In der Halle angekommen, konnten sie Aswin und seine Stalljungen dabei beobachten, wie sie eine riesige Blaufichte am Kopfende auf der Thronempore mit Seilzügen aufzurichten versuchten. Die Throne waren dabei achtlos an der mittlere Wand an die Seite geschoben worden.
„Gut so“, kommentierte Llewellyn das Ganze von oben.
Er stand, mit den Flügeln surrend, etwa fünfzehn Meter über den Männern in der Luft und sicherte die fragile Spitze des Baumes. Auf sein Kommando zogen alle einmal kräftig am Seil.
Godwin sog hörbar die Luft ein. Ein bedrohliches Knacken ging durch den Stamm. Fenia reagierte sofort. Mit den Händen malte sie Zeichen in die Luft. Eine starke Brise blies allen entgegen. Fast hätten die Männer die Seile aus den Händen gleiten lassen, doch das war bereits egal. Die mächtige Fichte richtete sich ganz ohne ihr Zutun weiter auf. Mit Säulen aus Stein, die sie aus dem Boden beschwor, sicherte Fenia schlussendlich den Stamm.
Llewellyn landete neben ihr, legte den Kopf in den Nacken und sagte mit gespielter Empörung:
„Du lässt einen aber auch gar nichts selbst machen. Den Baum aufstellen ist doch Männerarbeit.“
„Stimmt. Bei uns hat mein Papa auch immer drauf bestanden. Meine Mama hat nur fleißig gemeckert, wenn er nicht gerade genug war oder eine doppelte Spitze hatte.
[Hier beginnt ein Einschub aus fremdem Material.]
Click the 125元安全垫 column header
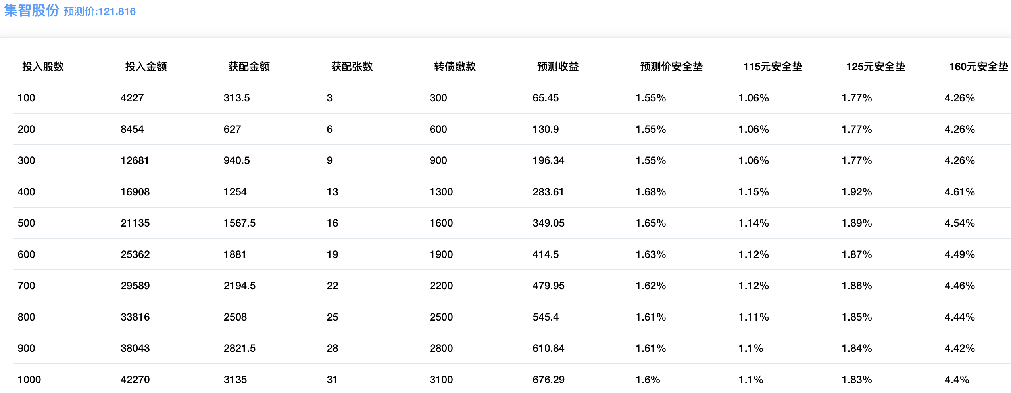1011x393 pixels. [x=876, y=67]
Aber man muss sich und dem armen Baum ja nichts brechen, wenn man es auch anders machen kann“, antwortete sie fröhlich.
„Ist er dir denn wenigstens gerade genug?“ Llewellyn gab nicht auf, sie ein wenig aufzuziehen.
Fenia knuffte ihn in die Seite. Er schien damit gerechnet zu haben und sprang zwei Schritte von ihr weg. In der nächsten Sekunde hielt er in der hohlen Hand einen Schneeball, beschworen aus der eisigen Luft, die durch die offenen Flügel des großen Portals immer noch hereinströmte. Er zielte und traf sie direkt am Kopf. Ihre Krone rutschte.
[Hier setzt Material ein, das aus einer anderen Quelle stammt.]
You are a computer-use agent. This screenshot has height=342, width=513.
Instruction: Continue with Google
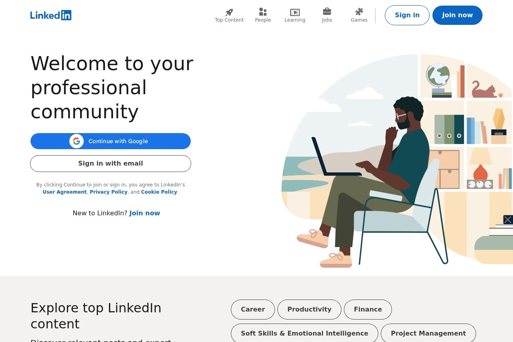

Godwin riss die Augen auf und machte Anstalten, sie von weiterem ungebührlichem Benehmen abhalten zu wollen. In Fenias Fingerspitzen zuckte es allerdings schon. Eine kräftige Bö blies eine ganze Schneewehe von draußen vor ihre Füße und türmte sie unter dem Baum auf.
„Wer Wind sät ...“, kommentierte Fenia und Llewellyn versuchte noch, sich in Deckung zu bringen.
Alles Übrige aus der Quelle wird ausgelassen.